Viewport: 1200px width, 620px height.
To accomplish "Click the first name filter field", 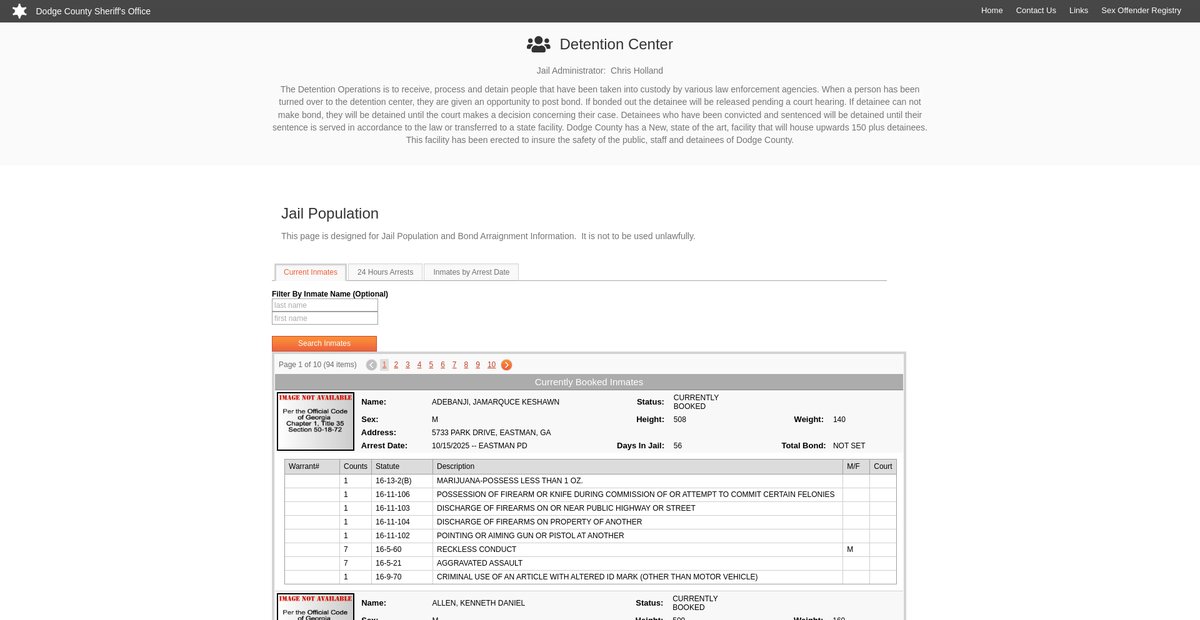I will click(325, 318).
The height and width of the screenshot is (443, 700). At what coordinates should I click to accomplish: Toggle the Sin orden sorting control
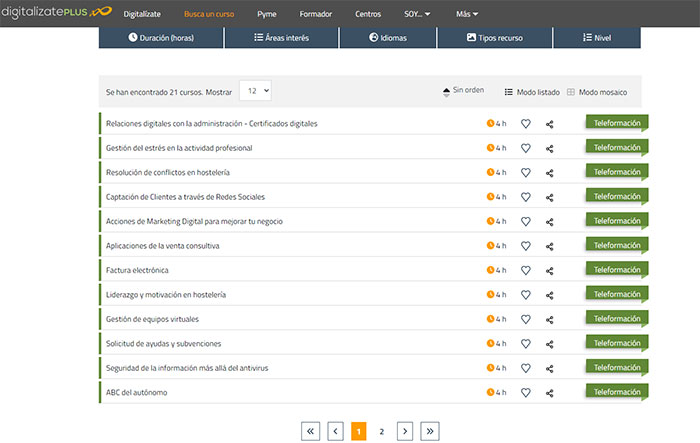click(463, 91)
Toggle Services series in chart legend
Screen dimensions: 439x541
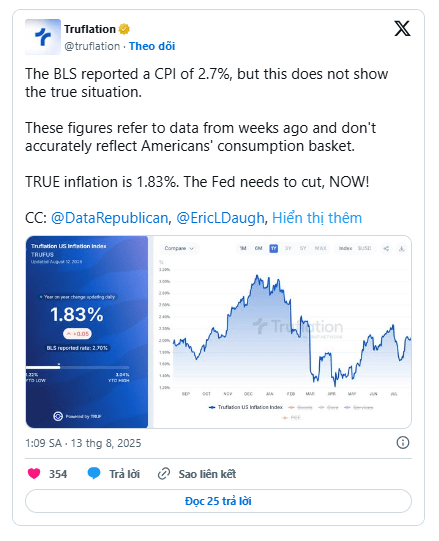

-=-=-=-=-

## EXERCISE GOAL:
Set down the line containing "The height and", then every later line through the end of the material, exactly as written; omit any picture.

## SOLUTION:
The height and width of the screenshot is (443, 700). At what coordinates should I click to accomplish: Toggle the Sin orden sorting control
click(463, 91)
Toggle Services series in chart legend
Screen dimensions: 439x541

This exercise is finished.